***** EXERCISE INPUTS

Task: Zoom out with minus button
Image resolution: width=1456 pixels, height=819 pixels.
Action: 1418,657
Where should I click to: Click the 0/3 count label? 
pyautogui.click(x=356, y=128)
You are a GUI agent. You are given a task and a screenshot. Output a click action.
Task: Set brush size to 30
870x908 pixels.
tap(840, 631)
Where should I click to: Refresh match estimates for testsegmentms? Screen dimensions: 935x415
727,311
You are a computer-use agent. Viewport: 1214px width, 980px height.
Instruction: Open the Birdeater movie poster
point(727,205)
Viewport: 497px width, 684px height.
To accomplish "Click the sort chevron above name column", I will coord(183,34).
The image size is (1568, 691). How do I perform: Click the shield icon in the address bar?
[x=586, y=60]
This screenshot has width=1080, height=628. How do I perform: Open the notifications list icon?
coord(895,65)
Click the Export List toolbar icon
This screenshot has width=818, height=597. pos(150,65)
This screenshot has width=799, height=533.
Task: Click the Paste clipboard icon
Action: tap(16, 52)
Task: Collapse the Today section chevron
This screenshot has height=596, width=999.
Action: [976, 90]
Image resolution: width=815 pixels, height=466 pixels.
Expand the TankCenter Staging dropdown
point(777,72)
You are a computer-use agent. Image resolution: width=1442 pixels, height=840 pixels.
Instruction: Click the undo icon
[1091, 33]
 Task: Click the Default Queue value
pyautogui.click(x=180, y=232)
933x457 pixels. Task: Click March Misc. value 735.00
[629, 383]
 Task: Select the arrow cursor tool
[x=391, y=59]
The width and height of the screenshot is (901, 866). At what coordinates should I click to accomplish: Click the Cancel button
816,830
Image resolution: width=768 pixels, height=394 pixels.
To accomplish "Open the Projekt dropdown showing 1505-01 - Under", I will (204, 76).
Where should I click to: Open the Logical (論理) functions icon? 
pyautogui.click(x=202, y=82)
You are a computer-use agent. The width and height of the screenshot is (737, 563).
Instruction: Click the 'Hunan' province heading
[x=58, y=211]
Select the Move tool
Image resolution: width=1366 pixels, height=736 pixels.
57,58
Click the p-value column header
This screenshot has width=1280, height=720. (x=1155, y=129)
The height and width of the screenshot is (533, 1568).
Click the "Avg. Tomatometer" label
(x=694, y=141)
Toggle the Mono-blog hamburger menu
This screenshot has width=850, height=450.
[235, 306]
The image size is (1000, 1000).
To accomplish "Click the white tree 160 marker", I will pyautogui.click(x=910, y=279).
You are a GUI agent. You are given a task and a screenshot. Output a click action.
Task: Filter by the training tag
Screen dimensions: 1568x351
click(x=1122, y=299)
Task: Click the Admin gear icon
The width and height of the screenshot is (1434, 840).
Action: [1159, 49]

**********

• **JOB**: How many lines in the entries above contain the string "label", with case counting? Reply with only the number.

• **ANSWER TO THIS PROBLEM**: 2